An important and controversial occurrence in Africa’s recent history is the racist nature of representations of Africa by foreign states, being mostly European. Racist portrayals of Africans—most often against Sub-Saharan peoples—served a tactical purpose for imperial powers. As noted in the class lecture for September 23rd, racial ideologies situating African peoples as “lower” beings helped to further justify European imperialism on the continent. Noted as well, is that the racialized incentives for conquest are further enforced through the arrival of large numbers of Europeans to conquered territories, which directly led to racial inequalities within said colonies.
The “Africa/African” piece by Jemima Pierre further emphasizes the type of racialized ideologies that were at play, and to some extent still persist to this day. Late eighteenth-century English writings drew direct connections between apes and Africans, likely aided in part by the literary imagery of there existing supposed “beastlike men” in Africa. Pierre goes beyond the racialized motives for African colonialism by pointing out another motive for racism on page 13; the transatlantic slave trade. It would naturally be somewhat troubling to speak of enslaving another human being, especially in the mind of a then “modern” European, in order to serve in labor and crop harvesting tasks. The solution to this is to do away with the notion of these slaves being human in any way. Europeans would assert that there was both a natural and “’sexual association of apes”’ with black Africans.
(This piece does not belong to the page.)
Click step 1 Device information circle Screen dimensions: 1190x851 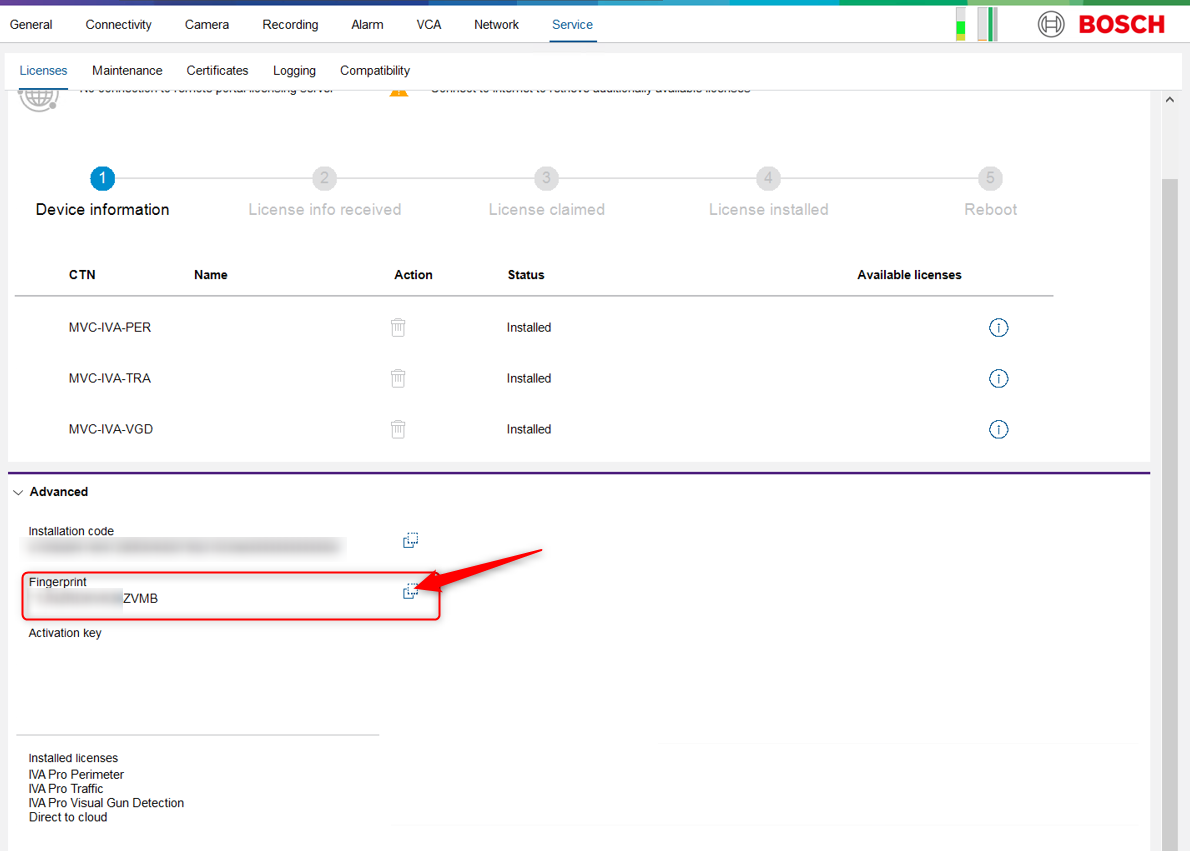tap(102, 178)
Even in the contemporary world, there are certain themes played out in politics and media that continue the belief that Sub-Saharan Africa is in dire need of “white saviors”, and that it cannot so easily progress without their help. For example, the author of the Economist article, “A Hopeful Continent”, points to hopeful progress for the continent that could happen with the large amounts of foreign aid that are flowing in, but that one must wait to see the fruits of this labor in due time. This statement is not bad in and of itself, but it is the commentary afterward that is problematic. Specific aid to the tune of $1.7 billion from the Bill and Melinda Gates foundation since 2006 is promising, but there is the acknowledgement that it takes “years and years to shift the system.” The author’s problematic commentary on page 3 is that “some aid will be wasted, some new roads will remain empty, and more than a few barrels of oil will be stolen.” Though the author of the article praises the amount of aid being given, there is still a cynical belief that Sub-Saharan Africans will put that money and aid to its best use. The author, though, praises the foreign aid nonetheless, arguably evoking a sense of white saviors needing to “save” African countries at any cost. There is not even a shred of statistical evidence for these assertions of mismanagement and would appear to stem directly from the author’s own biased views.